**Task brief:**
Could you give the records below again exactly as they stand?

**Provided information:**
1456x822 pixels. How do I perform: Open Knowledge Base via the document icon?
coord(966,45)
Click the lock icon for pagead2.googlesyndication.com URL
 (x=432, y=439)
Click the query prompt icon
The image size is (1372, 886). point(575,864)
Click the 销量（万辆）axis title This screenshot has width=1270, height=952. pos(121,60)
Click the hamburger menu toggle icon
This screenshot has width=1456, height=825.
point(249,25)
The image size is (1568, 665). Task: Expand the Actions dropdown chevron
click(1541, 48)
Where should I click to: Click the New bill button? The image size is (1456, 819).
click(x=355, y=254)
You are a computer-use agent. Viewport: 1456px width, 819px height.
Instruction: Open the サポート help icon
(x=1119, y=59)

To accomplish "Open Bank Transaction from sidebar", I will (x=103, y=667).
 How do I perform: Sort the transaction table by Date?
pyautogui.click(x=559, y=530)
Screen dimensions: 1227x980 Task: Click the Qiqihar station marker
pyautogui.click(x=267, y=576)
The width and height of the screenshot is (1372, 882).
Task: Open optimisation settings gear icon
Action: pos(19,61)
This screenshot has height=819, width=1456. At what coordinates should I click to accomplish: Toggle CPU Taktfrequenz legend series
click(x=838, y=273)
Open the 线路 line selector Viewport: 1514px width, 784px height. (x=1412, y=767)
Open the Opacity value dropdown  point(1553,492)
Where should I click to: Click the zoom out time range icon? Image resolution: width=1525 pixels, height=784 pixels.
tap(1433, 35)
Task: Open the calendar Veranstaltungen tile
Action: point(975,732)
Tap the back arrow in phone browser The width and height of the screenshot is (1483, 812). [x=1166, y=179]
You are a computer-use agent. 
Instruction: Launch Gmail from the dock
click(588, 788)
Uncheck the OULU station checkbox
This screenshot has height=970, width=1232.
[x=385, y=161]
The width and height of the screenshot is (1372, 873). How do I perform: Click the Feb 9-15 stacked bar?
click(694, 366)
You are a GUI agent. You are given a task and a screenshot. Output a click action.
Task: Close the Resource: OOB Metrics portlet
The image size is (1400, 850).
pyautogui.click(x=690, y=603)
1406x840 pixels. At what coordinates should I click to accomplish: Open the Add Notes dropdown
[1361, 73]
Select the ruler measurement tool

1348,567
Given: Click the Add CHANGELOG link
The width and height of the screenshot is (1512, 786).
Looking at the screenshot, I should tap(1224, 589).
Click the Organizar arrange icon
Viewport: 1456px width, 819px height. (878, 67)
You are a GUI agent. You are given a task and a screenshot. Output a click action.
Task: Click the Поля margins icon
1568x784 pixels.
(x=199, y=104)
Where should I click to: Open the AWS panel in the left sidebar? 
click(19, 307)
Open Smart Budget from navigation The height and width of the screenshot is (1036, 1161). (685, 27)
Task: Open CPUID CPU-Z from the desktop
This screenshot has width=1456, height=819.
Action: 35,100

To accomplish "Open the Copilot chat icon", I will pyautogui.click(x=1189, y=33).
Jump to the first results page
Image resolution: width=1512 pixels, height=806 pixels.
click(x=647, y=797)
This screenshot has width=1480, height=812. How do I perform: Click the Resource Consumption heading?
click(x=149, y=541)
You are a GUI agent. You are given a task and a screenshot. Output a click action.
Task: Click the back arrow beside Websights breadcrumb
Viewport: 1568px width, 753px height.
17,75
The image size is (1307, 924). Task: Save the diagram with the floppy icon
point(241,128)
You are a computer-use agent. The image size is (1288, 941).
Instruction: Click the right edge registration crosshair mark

**Response area:**
1456x822 pixels. How do I perform: Open Knowledge Base via the document icon?
coord(966,45)
Click the lock icon for pagead2.googlesyndication.com URL
 (x=432, y=439)
Click the query prompt icon
The image size is (1372, 886). point(575,864)
Click the 销量（万辆）axis title This screenshot has width=1270, height=952. pos(121,60)
Click the hamburger menu toggle icon
This screenshot has width=1456, height=825.
point(249,25)
The image size is (1568, 665). Task: Expand the Actions dropdown chevron
click(1541, 48)
Where should I click to: Click the New bill button? The image size is (1456, 819).
click(x=355, y=254)
You are a computer-use agent. Viewport: 1456px width, 819px height.
Instruction: Open the サポート help icon
(x=1119, y=59)

To accomplish "Open Bank Transaction from sidebar", I will (x=103, y=667).
 How do I perform: Sort the transaction table by Date?
pyautogui.click(x=559, y=530)
Screen dimensions: 1227x980 Task: Click the Qiqihar station marker
pyautogui.click(x=267, y=576)
The width and height of the screenshot is (1372, 882).
Task: Open optimisation settings gear icon
Action: pos(19,61)
This screenshot has height=819, width=1456. At what coordinates should I click to accomplish: Toggle CPU Taktfrequenz legend series
click(x=838, y=273)
Open the 线路 line selector Viewport: 1514px width, 784px height. (x=1412, y=767)
Open the Opacity value dropdown  point(1553,492)
Where should I click to: Click the zoom out time range icon? Image resolution: width=1525 pixels, height=784 pixels.
tap(1433, 35)
Task: Open the calendar Veranstaltungen tile
Action: point(975,732)
Tap the back arrow in phone browser The width and height of the screenshot is (1483, 812). [x=1166, y=179]
You are a computer-use agent. 
Instruction: Launch Gmail from the dock
click(588, 788)
Uncheck the OULU station checkbox
This screenshot has height=970, width=1232.
[x=385, y=161]
The width and height of the screenshot is (1372, 873). How do I perform: Click the Feb 9-15 stacked bar?
click(694, 366)
You are a GUI agent. You are given a task and a screenshot. Output a click action.
Task: Close the Resource: OOB Metrics portlet
The image size is (1400, 850).
pyautogui.click(x=690, y=603)
1406x840 pixels. At what coordinates should I click to accomplish: Open the Add Notes dropdown
[1361, 73]
Select the ruler measurement tool

1348,567
Given: Click the Add CHANGELOG link
The width and height of the screenshot is (1512, 786).
Looking at the screenshot, I should tap(1224, 589).
Click the Organizar arrange icon
Viewport: 1456px width, 819px height. (878, 67)
You are a GUI agent. You are given a task and a screenshot. Output a click action.
Task: Click the Поля margins icon
1568x784 pixels.
(x=199, y=104)
Where should I click to: Open the AWS panel in the left sidebar? 
click(19, 307)
Open Smart Budget from navigation The height and width of the screenshot is (1036, 1161). (685, 27)
Task: Open CPUID CPU-Z from the desktop
This screenshot has width=1456, height=819.
Action: 35,100

To accomplish "Open the Copilot chat icon", I will pyautogui.click(x=1189, y=33).
Jump to the first results page
Image resolution: width=1512 pixels, height=806 pixels.
click(x=647, y=797)
This screenshot has width=1480, height=812. How do I perform: Click the Resource Consumption heading?
click(x=149, y=541)
You are a GUI agent. You are given a task and a screenshot. Output a click action.
Task: Click the back arrow beside Websights breadcrumb
Viewport: 1568px width, 753px height.
17,75
The image size is (1307, 924). Task: Save the diagram with the floppy icon
point(241,128)
You are a computer-use agent. The image size is (1288, 941).
Instruction: Click the right edge registration crosshair mark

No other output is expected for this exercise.